**Exercise data**

------

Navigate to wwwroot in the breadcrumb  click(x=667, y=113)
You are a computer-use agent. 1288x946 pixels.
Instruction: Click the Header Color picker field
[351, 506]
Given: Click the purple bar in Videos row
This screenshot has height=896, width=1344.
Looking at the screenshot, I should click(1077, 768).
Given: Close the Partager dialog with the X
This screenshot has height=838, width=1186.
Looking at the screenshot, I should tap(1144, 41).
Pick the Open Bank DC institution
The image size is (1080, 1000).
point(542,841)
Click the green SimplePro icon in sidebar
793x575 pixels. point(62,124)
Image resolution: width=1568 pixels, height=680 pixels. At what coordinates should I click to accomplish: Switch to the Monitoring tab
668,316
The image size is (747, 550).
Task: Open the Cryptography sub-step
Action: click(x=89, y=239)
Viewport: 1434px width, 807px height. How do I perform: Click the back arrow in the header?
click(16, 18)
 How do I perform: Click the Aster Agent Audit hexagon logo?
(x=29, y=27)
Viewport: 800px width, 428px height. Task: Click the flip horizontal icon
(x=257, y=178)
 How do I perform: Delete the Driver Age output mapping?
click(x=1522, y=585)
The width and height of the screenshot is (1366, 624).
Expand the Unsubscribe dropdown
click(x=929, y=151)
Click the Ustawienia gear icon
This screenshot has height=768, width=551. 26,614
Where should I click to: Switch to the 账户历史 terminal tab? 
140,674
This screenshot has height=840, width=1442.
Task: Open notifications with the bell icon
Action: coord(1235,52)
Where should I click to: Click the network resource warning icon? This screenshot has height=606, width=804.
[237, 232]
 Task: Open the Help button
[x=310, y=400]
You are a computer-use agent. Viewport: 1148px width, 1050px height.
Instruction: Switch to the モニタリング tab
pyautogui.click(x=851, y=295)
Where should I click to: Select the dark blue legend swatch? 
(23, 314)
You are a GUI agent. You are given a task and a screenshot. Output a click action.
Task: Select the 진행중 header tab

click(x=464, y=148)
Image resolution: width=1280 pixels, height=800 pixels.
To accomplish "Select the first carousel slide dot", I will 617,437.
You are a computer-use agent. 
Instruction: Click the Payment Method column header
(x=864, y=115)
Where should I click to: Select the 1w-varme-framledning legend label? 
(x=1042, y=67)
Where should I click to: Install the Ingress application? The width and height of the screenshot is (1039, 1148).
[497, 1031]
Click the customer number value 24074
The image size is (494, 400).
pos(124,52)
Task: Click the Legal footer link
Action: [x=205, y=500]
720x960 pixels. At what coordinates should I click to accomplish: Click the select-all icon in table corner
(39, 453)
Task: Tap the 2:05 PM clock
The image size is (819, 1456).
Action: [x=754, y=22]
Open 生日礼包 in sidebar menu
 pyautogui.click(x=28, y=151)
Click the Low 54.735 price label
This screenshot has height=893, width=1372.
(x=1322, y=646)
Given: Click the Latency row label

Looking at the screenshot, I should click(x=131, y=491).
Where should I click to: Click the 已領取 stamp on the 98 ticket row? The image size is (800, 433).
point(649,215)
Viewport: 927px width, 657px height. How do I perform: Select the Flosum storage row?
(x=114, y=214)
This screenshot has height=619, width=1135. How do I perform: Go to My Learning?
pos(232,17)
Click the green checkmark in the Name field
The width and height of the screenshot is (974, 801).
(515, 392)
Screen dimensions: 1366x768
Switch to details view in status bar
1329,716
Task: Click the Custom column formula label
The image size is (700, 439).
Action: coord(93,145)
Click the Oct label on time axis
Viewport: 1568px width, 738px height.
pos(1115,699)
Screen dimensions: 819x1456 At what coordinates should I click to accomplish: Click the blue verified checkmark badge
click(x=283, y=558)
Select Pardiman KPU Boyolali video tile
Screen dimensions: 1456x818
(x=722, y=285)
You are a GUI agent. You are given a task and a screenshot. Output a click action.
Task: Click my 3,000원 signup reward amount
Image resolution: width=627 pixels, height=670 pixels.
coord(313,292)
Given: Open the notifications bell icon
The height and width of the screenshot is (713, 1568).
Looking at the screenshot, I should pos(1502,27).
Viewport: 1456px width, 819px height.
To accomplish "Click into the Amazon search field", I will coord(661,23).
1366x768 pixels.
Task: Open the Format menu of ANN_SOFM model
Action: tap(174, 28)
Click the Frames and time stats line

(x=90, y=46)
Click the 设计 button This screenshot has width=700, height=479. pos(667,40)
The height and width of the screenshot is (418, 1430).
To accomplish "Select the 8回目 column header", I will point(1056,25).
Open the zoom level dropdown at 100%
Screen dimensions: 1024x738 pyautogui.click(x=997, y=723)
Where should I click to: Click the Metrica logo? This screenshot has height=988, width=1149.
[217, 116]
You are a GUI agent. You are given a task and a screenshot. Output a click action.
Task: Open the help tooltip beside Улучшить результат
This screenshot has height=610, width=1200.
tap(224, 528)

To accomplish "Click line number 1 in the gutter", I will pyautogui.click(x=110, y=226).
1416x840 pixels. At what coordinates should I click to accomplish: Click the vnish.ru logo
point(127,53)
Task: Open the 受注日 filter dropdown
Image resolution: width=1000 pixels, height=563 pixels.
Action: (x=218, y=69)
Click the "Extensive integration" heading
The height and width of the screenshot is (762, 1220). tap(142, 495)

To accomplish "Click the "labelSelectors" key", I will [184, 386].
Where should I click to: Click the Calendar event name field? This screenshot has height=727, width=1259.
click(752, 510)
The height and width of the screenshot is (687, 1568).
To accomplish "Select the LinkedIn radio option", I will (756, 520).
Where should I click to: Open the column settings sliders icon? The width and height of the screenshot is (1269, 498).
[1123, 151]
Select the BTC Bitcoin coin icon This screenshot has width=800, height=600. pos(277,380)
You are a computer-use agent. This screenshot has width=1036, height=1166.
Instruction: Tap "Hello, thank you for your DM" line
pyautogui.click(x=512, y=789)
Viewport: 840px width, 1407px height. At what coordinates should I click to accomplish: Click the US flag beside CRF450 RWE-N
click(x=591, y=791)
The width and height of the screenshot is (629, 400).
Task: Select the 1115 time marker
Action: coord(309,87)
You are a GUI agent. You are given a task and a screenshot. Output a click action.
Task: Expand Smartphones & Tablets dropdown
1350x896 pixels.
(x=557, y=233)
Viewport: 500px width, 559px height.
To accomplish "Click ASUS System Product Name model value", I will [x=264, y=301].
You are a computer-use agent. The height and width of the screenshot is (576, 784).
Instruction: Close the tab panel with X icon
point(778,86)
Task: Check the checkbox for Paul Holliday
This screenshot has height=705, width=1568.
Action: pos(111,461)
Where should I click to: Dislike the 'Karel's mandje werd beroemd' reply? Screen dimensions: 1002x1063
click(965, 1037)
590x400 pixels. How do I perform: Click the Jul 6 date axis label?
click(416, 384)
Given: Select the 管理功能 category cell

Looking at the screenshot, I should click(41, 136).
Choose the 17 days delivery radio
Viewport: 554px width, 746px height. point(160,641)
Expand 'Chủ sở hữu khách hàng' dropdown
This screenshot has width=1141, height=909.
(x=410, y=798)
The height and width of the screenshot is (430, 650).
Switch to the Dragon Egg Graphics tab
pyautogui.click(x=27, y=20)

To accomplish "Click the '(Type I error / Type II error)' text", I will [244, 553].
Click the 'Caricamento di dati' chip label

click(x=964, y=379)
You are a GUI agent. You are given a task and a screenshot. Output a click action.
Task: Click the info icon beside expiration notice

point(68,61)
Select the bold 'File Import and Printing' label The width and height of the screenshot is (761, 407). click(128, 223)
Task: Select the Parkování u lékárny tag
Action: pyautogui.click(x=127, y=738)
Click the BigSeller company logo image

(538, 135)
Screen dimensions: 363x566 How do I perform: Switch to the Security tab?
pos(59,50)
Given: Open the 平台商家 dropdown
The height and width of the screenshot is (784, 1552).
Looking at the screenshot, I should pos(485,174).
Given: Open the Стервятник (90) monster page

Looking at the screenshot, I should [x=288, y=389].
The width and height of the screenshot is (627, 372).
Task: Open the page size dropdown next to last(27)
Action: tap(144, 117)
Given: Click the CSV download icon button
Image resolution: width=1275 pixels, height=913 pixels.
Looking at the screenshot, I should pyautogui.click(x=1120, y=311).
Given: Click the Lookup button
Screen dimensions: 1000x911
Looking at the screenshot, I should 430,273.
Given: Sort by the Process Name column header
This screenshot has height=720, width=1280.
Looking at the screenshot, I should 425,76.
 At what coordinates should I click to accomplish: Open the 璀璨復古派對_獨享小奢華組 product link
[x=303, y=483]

------

**Activity**
With "computer" as the string to match, show every line of the entries above that has it.

**Solution for this task**
You are a computer-use agent. 1288x946 pixels.
You are a computer-use agent. Viewport: 1148px width, 1050px height.
You are a computer-use agent. 
You are a computer-use agent. This screenshot has width=1036, height=1166.
You are a computer-use agent. The height and width of the screenshot is (576, 784).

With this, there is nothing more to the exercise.